A Procuradoria-Geral da República (PGR) denunciou, nesta quinta-feira (11), o ministro do Tribunal de Contas União (TCU), Aroldo Cedraz, seu filho, o advogado Tiago Cedraz, e outras duas pessoas pelo crime de tráfico de influência.
Os quatro são acusados de negociar e receber dinheiro da empresa UTC Engenharia com o propósito de influenciar o julgamento de processos referentes à Angra 3 que estavam em andamento no TCU.
O valor total do contrato era de quase R$ 3,2 bilhões, montante que seria pago ao consórcio vencedor do certame, que tinha entre os integrantes a construtora UTC.
A denúncia foi encaminhada ao relator do caso no Supremo Tribunal Federal (STF), o ministro Edson Fachin.
A denúncia é resultado de inquérito instaurado em 2015 após declarações do empresário Ricardo Pessoa, que firmou acordo de colaboração premiada com o Ministério Público Federal (MPF).
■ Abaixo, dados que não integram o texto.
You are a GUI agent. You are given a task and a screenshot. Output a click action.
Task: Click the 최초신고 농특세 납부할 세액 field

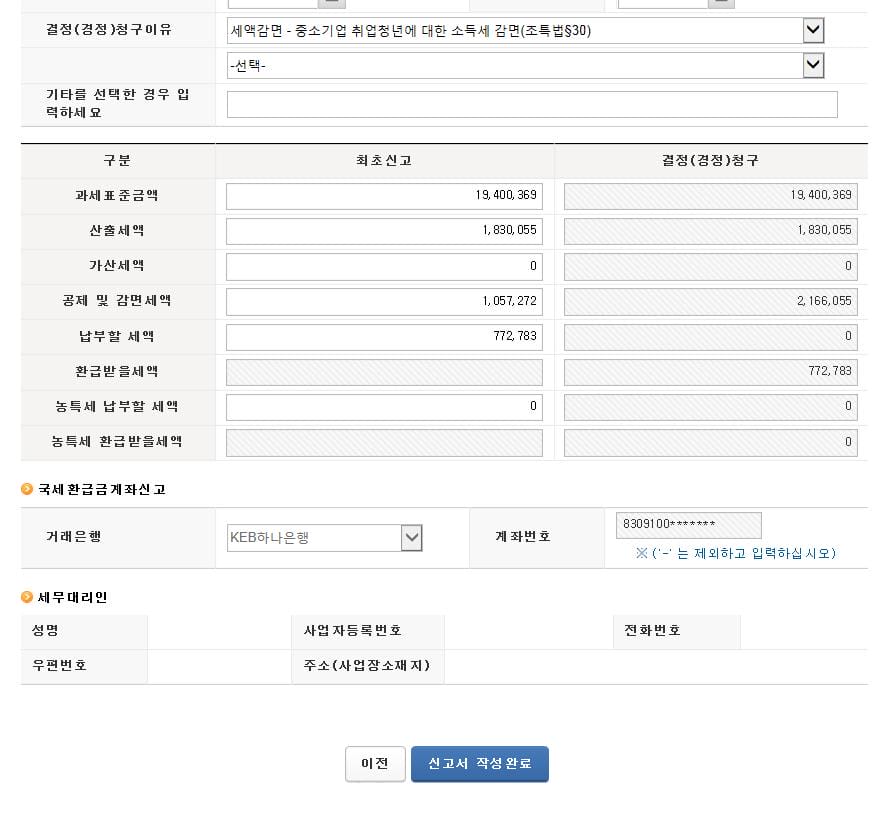click(x=384, y=407)
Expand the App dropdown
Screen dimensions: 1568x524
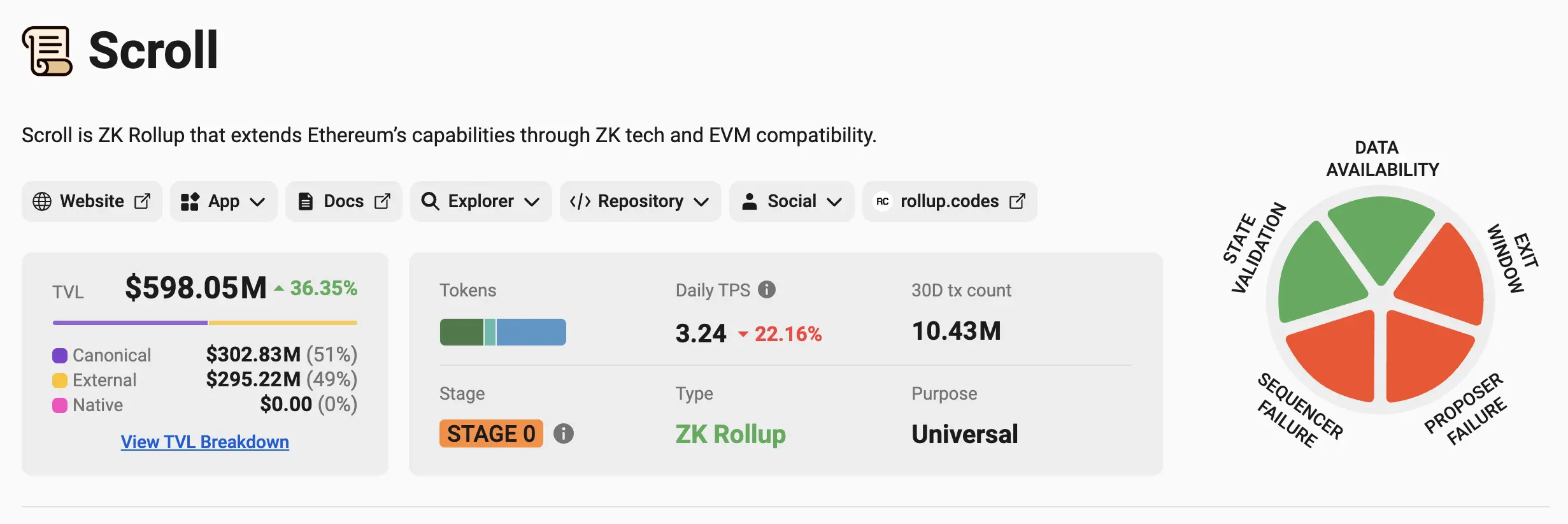pyautogui.click(x=257, y=202)

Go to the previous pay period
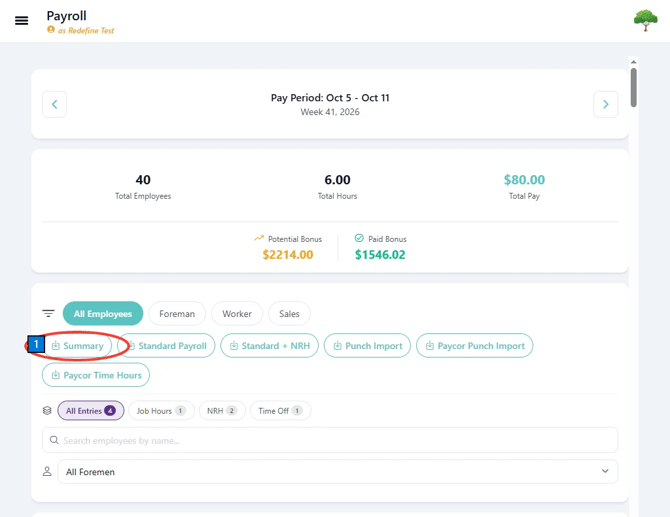(x=54, y=104)
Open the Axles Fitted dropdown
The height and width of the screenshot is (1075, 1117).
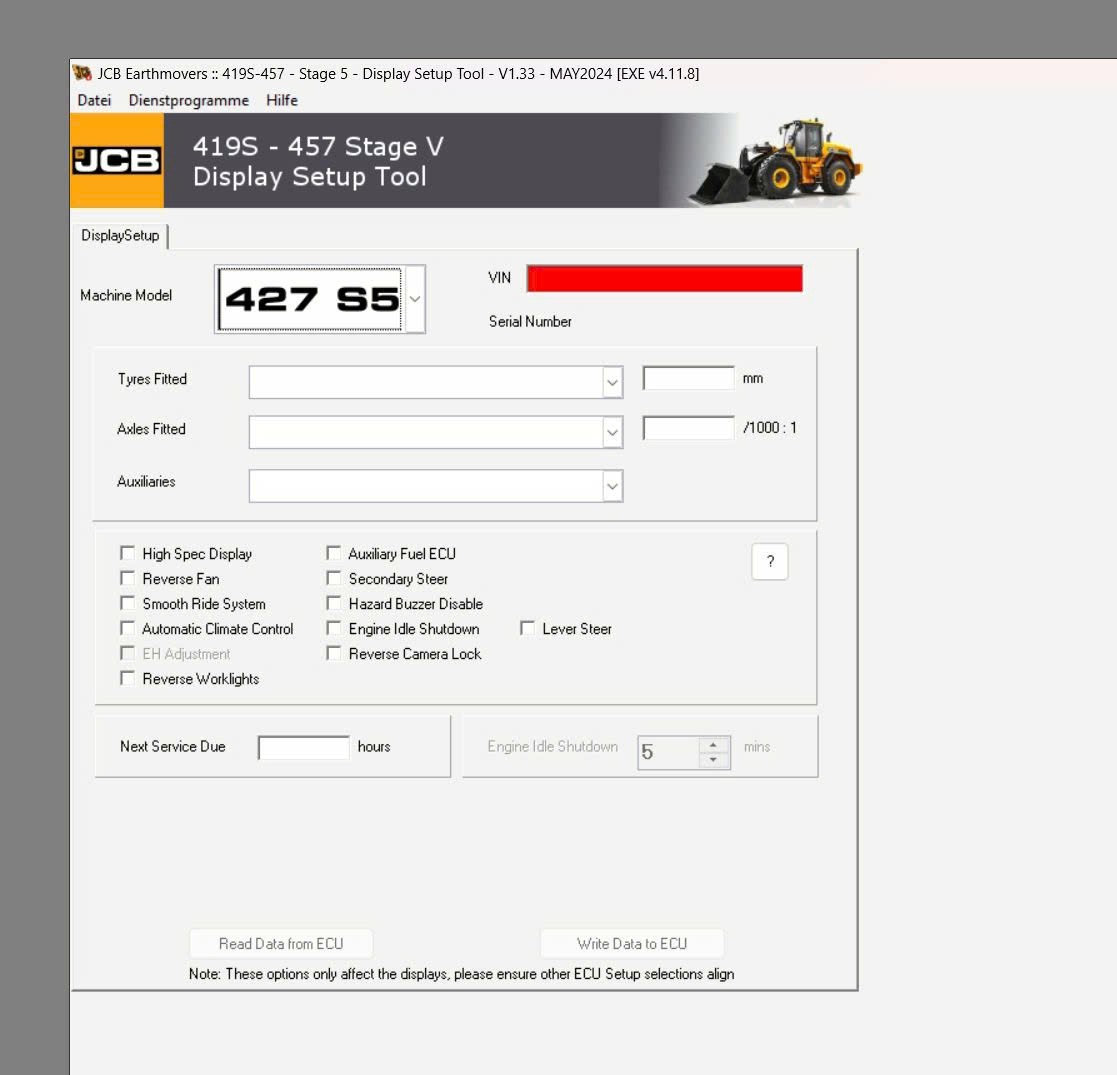click(612, 432)

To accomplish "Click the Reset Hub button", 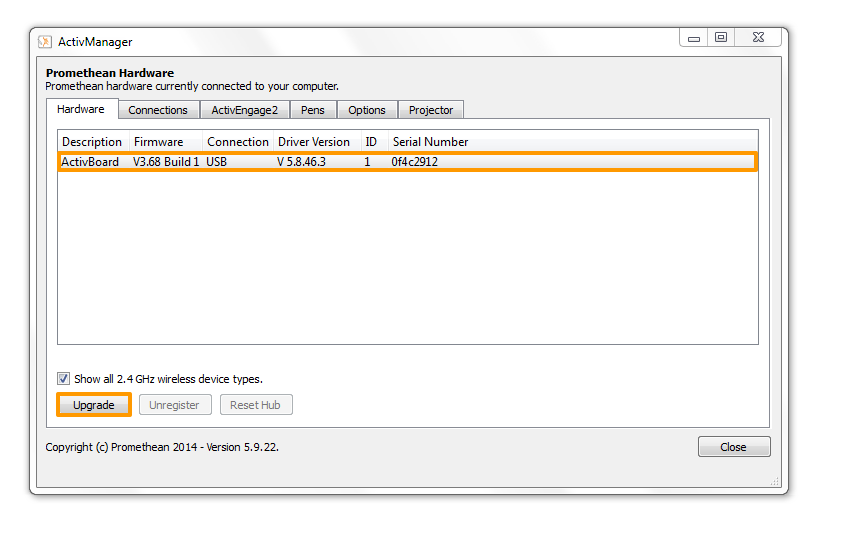I will pyautogui.click(x=255, y=405).
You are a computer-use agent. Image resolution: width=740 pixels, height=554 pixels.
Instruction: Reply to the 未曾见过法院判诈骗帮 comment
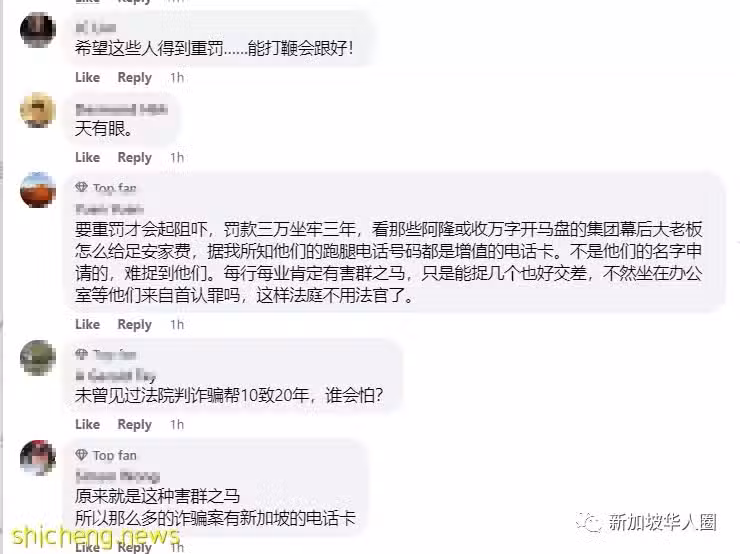135,425
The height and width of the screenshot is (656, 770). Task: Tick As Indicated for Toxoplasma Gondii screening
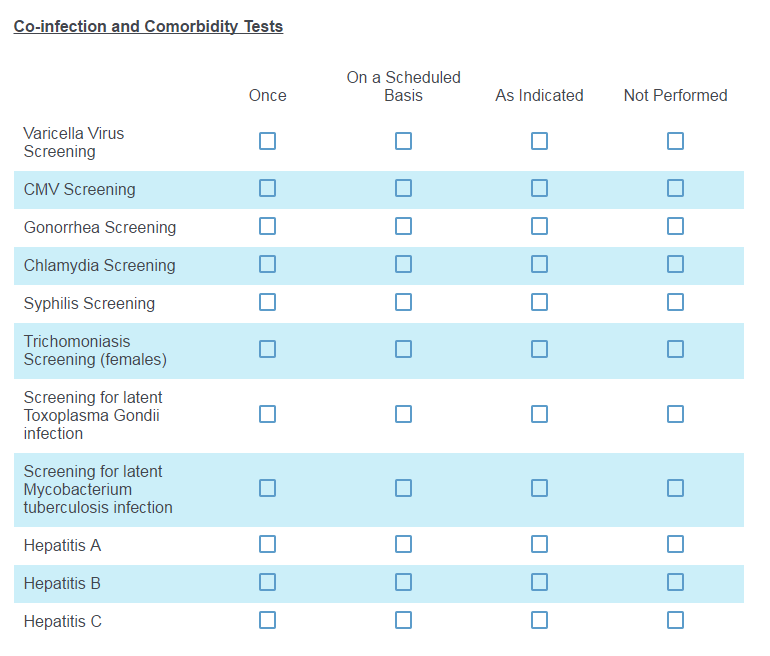[539, 414]
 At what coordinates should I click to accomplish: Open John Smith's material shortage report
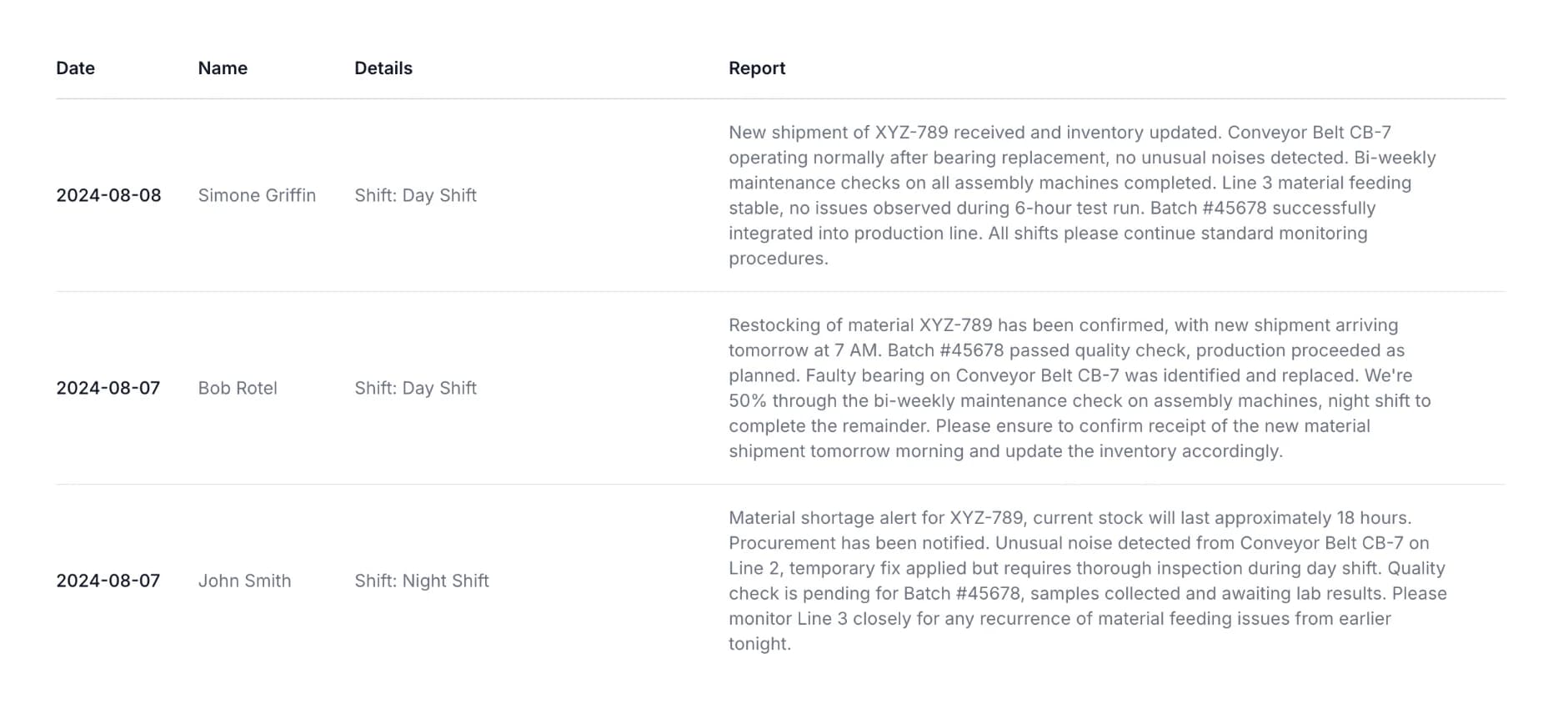[1087, 581]
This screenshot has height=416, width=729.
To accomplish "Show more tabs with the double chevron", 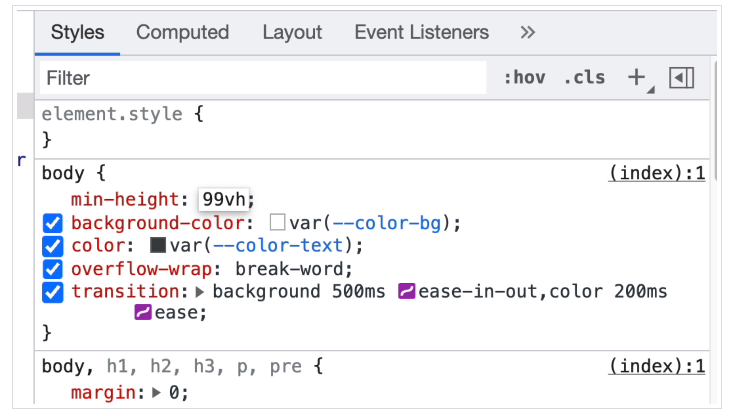I will tap(528, 33).
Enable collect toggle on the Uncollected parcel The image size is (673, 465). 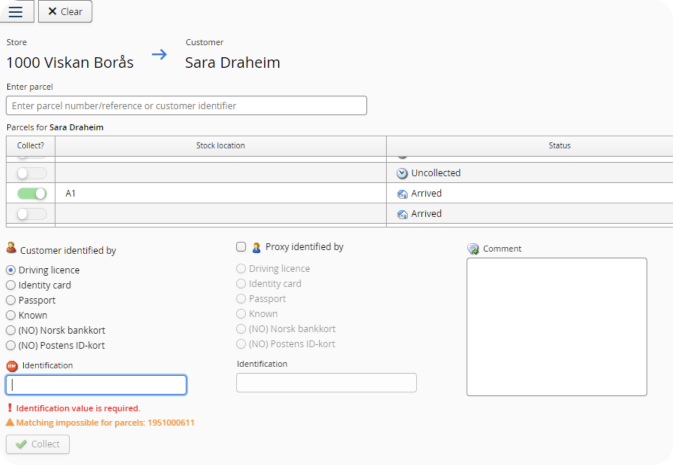(x=32, y=173)
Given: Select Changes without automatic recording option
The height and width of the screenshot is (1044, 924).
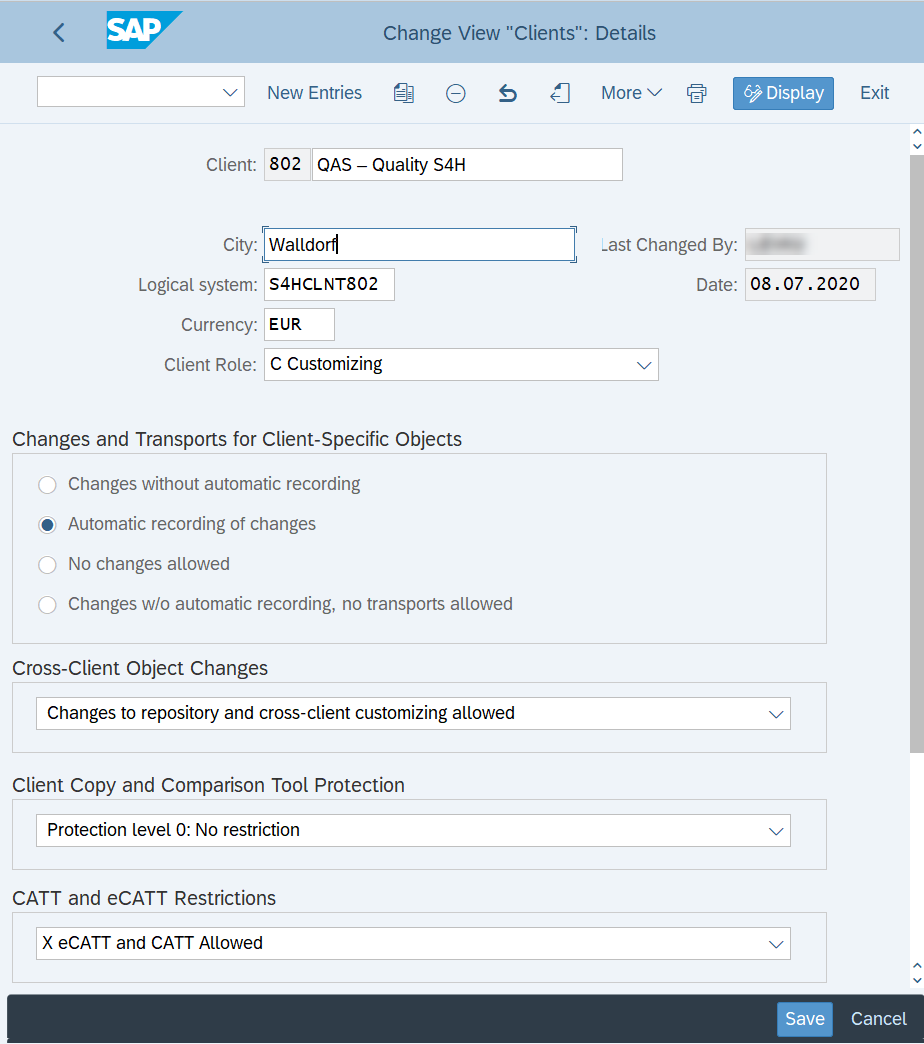Looking at the screenshot, I should coord(47,485).
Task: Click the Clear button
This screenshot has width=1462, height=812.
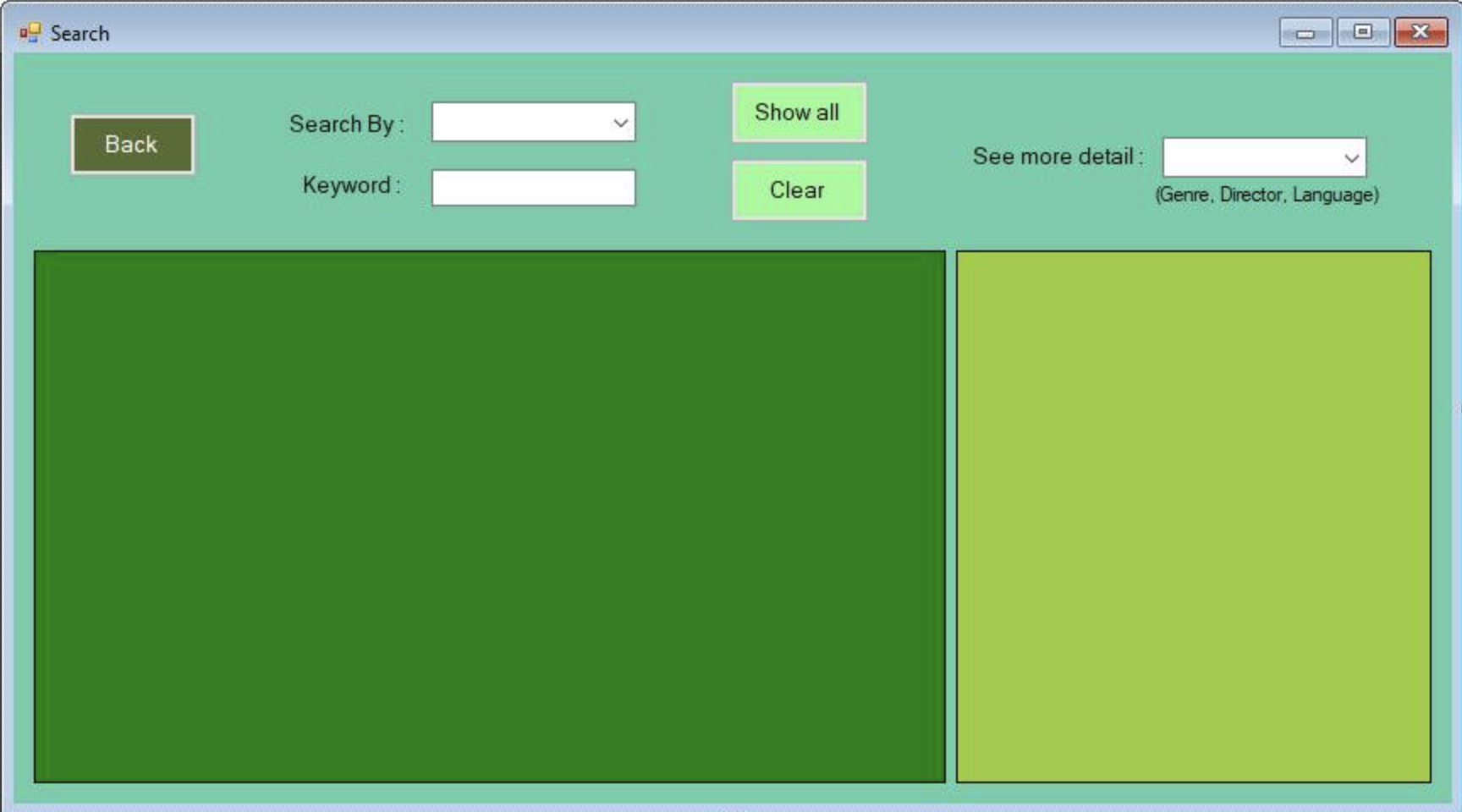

Na peça, a procuradora-geral da República, Raquel Dodge, detalha o processo de apuração e as provas reunidas pelos investigadores, como elementos que comprovam a entrega de dinheiro em São Paulo, na sede da UTC e, em Brasília, no endereço onde funciona o escritório de Tiago Cedraz.
Cruzamentos entre os registros de viagens, entrada dos envolvidos na sede da empresa, tabela de pagamentos apresentada pelo colaborador e documentos apreendidos no escritório do advogado também confirmam a relação entre Ricardo Pessoa e Tiago Cedraz.
Segundo as investigações, o primeiro acerto foi firmado em 2012 e os pagamentos – feitos de forma parcelada e em espécie – ocorreram até 2014. No total foram pagos R$ 2,2 milhões, ao longo do período de tramitação dos processos.
Ainda conforme descreve a denúncia, Tiago Cedraz era auxiliado por Luciano Araújo – que recebia os pagamentos mensais – e por Bruno Galiano – responsável por dar suporte técnico às tratativas ilícitas.